_取り組む問題_:
**1.** ケアマネージャーについての文章のうち、「介護支援専門員資格は、国家資格ではないらしい。」から「一部で不要論、資格の廃止説がささやかれていても、仕方がないように思う。」までを、最初と最後の言葉も含めて一字一句変えずに書き写してください。
**2.** ケアマネージャーについての文章によると、介護支援専門員資格を受け持つ（所管する）のはどこですか。

_抜き出した文章_:
ケアマネージャーで考えてみた 2

 前回、ケアマネージャーについて少し調べてみて、個人的にはもやもやだけが残った。

 でも、在宅介護保護責任者にも、ケアマネ正確には介護支援専門員の受験資格を与えることは、社会的にも意味があるのではないかと思い、もう少し調べてみた。


 ちなみに、在宅介護保護責任者と言うのは、私が勝手に作った言葉だ。

 在宅介護と、育児放棄などのニュースで聞く「保護責任者遺棄致死」と言うモノの、法的立場の「保護責任者」を合わせた言葉だ。

「お前、途中で投げ出したら、刑務所入れるからな」

 と、介護で国からヘッドロックされている立場の人たちの事である。


 介護支援専門員資格は、国家資格ではないらしい。

 国家資格にするべきだという意見がある程度なのだとか。

 ガイドラインは厚労省が出しているものの、所管は各都道府県になる。

 調べていくうちに、なんか制度設計自体が利用者不在な気がして仕方がない。

 一部で不要論、資格の廃止説がささやかれていても、仕方がないように思う。


 そもそも、在宅介護をするにあたって、必ずケアマネージャーが居なくてはいけない、と言う訳ではないらしい。


 私は違う意味で、いずれケアマネージャーの仕事はなくなると思っていた。

 利用者として見るケアマネージャーの仕事は、最もAIが得意とするところなのだ。

_手元の資料_:

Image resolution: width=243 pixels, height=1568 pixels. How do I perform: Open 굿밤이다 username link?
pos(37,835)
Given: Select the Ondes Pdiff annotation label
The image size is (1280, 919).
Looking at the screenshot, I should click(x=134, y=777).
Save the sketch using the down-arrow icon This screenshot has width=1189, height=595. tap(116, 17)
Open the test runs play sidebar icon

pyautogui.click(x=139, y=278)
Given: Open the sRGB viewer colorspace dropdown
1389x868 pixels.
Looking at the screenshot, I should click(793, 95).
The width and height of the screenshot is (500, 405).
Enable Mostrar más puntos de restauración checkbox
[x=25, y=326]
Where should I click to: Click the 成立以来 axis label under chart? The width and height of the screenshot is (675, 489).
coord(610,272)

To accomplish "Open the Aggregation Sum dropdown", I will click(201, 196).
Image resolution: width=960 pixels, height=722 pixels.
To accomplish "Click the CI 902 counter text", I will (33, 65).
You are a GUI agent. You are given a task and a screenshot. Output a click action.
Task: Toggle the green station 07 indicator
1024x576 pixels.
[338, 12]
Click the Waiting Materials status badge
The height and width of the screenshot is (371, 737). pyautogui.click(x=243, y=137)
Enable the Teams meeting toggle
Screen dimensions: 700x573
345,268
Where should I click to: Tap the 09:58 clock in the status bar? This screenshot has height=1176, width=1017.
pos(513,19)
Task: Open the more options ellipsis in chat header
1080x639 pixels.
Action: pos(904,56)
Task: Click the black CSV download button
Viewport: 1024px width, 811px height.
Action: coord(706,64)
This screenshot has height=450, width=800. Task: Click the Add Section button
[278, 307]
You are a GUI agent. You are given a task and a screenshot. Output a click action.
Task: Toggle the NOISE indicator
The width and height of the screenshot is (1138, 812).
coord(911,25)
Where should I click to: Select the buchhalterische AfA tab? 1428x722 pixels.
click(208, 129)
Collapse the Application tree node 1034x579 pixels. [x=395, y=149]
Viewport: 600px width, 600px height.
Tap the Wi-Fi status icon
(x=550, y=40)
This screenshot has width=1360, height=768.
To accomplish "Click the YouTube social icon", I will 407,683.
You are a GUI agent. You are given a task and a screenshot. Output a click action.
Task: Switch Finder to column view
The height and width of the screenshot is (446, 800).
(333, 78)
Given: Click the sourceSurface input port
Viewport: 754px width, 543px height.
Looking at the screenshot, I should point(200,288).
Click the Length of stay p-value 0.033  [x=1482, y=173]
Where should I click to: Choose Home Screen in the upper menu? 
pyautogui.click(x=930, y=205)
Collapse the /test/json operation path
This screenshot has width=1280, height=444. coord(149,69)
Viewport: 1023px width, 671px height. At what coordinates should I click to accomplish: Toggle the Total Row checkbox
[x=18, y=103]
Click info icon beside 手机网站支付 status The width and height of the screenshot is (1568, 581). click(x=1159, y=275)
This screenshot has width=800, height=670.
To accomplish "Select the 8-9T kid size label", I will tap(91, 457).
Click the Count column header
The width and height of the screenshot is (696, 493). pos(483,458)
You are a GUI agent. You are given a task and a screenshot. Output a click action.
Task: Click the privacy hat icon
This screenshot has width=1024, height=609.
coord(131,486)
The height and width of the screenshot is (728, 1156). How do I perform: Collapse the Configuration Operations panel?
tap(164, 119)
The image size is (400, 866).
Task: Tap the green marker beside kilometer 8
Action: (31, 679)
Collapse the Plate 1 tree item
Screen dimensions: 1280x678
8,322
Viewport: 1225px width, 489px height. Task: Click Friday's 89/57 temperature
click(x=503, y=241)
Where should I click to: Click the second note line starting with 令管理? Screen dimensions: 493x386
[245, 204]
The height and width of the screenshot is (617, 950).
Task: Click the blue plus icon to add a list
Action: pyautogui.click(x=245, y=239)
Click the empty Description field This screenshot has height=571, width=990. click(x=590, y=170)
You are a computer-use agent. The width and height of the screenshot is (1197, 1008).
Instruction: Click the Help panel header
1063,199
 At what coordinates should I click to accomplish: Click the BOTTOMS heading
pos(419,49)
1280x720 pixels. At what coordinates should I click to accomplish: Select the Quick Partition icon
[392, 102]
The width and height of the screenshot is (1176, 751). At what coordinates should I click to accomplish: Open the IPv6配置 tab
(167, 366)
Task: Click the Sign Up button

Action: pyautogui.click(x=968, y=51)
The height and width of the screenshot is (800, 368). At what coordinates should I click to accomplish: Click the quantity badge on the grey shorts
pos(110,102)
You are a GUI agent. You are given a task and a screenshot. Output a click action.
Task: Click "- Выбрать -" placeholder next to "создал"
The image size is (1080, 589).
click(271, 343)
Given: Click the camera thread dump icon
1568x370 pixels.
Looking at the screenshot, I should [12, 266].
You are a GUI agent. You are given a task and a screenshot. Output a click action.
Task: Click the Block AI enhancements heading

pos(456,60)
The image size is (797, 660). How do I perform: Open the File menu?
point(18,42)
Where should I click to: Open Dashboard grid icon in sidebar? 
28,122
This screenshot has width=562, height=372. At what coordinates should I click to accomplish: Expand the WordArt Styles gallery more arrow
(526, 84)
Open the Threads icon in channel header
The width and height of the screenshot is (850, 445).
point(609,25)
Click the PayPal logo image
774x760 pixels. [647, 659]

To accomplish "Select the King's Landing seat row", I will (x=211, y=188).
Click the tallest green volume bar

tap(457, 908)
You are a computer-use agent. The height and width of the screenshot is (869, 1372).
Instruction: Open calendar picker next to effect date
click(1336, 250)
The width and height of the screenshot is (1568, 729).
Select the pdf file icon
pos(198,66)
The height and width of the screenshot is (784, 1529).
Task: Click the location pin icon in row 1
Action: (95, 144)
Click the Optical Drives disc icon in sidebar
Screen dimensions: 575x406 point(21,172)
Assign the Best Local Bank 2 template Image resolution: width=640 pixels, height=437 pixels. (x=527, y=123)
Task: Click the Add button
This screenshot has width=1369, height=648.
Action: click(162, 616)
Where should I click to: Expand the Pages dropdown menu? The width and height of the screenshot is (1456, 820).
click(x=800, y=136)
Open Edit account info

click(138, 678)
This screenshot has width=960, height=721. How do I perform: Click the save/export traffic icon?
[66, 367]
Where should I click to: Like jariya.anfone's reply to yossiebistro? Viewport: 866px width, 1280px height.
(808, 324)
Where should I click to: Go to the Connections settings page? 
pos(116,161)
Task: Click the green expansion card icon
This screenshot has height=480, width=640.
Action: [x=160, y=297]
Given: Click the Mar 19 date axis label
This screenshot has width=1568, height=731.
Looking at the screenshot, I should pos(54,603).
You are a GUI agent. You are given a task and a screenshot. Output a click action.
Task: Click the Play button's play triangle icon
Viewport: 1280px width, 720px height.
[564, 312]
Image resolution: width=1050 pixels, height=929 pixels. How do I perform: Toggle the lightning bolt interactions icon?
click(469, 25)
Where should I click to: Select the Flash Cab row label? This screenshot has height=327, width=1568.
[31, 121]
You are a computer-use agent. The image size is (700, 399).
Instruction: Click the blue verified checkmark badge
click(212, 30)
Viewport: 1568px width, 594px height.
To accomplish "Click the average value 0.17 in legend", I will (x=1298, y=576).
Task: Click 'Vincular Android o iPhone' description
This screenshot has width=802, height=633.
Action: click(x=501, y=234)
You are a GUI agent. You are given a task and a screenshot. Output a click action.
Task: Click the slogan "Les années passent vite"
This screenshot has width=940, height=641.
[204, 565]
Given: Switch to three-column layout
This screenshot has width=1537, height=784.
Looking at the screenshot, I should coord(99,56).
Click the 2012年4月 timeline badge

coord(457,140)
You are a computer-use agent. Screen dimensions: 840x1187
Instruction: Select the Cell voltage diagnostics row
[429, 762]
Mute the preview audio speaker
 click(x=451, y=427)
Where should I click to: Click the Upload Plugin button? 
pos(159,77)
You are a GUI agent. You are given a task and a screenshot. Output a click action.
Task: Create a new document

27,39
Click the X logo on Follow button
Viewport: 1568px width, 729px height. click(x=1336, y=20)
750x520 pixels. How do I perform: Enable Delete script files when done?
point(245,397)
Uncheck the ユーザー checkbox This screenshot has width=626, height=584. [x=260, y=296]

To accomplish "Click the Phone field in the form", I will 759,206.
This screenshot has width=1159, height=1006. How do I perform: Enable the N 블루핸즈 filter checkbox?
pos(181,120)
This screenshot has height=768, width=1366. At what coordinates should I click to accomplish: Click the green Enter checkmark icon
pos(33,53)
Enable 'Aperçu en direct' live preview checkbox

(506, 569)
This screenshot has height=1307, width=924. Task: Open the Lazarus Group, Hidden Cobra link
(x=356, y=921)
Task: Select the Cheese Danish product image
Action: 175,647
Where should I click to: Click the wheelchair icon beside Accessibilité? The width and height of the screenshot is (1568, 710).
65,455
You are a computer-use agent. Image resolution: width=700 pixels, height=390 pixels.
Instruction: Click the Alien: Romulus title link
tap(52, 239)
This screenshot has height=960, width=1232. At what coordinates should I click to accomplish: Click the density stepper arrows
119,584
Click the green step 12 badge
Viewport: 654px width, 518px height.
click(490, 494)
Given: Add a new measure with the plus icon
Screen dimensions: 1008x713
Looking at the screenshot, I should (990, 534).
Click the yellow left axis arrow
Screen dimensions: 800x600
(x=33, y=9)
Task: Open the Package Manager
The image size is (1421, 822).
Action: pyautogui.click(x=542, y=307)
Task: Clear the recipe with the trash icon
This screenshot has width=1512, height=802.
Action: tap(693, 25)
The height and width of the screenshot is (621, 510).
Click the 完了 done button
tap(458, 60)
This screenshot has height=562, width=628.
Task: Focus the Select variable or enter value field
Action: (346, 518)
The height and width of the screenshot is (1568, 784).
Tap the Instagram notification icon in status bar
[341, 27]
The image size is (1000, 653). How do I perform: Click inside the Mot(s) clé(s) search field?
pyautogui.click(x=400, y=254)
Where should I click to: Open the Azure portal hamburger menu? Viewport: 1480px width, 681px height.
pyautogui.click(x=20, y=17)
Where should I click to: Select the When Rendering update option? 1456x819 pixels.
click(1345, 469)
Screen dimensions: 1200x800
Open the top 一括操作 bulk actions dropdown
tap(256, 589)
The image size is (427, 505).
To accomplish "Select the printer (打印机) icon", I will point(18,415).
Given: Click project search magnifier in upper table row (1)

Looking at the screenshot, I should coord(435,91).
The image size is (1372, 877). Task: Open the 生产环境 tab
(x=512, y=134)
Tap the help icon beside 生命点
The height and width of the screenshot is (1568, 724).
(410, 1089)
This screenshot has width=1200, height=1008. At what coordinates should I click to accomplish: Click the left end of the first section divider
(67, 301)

_問題の答え_:
**1.**
介護支援専門員資格は、国家資格ではないらしい。

 国家資格にするべきだという意見がある程度なのだとか。

 ガイドラインは厚労省が出しているものの、所管は各都道府県になる。

 調べていくうちに、なんか制度設計自体が利用者不在な気がして仕方がない。

 一部で不要論、資格の廃止説がささやかれていても、仕方がないように思う。

**2.** 各都道府県です。